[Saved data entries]
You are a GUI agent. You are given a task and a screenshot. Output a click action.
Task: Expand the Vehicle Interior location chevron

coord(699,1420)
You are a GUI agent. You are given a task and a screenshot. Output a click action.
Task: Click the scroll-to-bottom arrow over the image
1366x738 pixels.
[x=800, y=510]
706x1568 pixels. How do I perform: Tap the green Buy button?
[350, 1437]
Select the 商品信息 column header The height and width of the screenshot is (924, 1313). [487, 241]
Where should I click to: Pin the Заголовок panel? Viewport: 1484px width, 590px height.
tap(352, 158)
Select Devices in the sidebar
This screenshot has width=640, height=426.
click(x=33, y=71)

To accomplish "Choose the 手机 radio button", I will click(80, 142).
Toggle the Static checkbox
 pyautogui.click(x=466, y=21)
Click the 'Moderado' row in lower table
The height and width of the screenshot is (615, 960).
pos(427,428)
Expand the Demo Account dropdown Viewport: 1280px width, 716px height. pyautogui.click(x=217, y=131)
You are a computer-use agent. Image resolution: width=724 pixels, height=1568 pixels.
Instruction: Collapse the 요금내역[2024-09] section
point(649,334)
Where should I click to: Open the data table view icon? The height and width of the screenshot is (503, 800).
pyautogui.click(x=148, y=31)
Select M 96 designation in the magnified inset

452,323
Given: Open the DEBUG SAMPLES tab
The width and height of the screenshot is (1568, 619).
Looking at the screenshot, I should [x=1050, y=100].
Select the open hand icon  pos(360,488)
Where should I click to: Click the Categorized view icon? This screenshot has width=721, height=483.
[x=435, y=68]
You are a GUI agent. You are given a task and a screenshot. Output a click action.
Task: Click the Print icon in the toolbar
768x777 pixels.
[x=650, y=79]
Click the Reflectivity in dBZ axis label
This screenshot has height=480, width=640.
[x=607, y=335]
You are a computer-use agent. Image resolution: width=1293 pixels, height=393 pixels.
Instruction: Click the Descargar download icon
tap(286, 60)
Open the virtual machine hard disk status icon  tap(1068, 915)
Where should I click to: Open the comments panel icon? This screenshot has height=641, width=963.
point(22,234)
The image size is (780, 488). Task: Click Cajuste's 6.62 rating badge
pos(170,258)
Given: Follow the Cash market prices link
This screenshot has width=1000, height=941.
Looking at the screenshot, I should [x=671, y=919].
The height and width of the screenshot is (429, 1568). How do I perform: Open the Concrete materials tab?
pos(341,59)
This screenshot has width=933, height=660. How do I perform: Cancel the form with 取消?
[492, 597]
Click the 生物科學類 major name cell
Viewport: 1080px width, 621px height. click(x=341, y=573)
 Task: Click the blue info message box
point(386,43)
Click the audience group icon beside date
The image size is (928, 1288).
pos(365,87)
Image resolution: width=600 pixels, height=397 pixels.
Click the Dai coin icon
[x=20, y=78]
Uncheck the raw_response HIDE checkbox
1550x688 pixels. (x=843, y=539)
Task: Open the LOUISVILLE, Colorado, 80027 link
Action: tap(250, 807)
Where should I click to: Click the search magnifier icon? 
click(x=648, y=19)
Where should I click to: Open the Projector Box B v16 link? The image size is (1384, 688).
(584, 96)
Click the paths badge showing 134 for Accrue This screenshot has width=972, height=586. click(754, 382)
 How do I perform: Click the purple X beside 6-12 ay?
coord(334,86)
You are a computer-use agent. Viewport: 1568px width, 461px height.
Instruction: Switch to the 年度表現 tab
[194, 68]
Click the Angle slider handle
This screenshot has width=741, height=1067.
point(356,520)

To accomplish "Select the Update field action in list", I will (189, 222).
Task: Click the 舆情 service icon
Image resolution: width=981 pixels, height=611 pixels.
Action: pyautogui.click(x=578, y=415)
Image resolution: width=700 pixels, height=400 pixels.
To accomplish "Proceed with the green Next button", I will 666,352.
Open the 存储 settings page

- PROBLEM TO SOLVE
Find "Click the audience group icon beside date" in the records above. Repeat its line and every later line exactly, through the last one.

- ANSWER BOX
Click the audience group icon beside date
The image size is (928, 1288).
pos(365,87)
Image resolution: width=600 pixels, height=397 pixels.
Click the Dai coin icon
[x=20, y=78]
Uncheck the raw_response HIDE checkbox
1550x688 pixels. (x=843, y=539)
Task: Open the LOUISVILLE, Colorado, 80027 link
Action: tap(250, 807)
Where should I click to: Click the search magnifier icon? 
click(x=648, y=19)
Where should I click to: Open the Projector Box B v16 link? The image size is (1384, 688).
(584, 96)
Click the paths badge showing 134 for Accrue This screenshot has width=972, height=586. click(754, 382)
 How do I perform: Click the purple X beside 6-12 ay?
coord(334,86)
You are a computer-use agent. Viewport: 1568px width, 461px height.
Instruction: Switch to the 年度表現 tab
[194, 68]
Click the Angle slider handle
This screenshot has width=741, height=1067.
point(356,520)

To accomplish "Select the Update field action in list", I will (189, 222).
Task: Click the 舆情 service icon
Image resolution: width=981 pixels, height=611 pixels.
Action: pyautogui.click(x=578, y=415)
Image resolution: width=700 pixels, height=400 pixels.
To accomplish "Proceed with the green Next button", I will 666,352.
Open the 存储 settings page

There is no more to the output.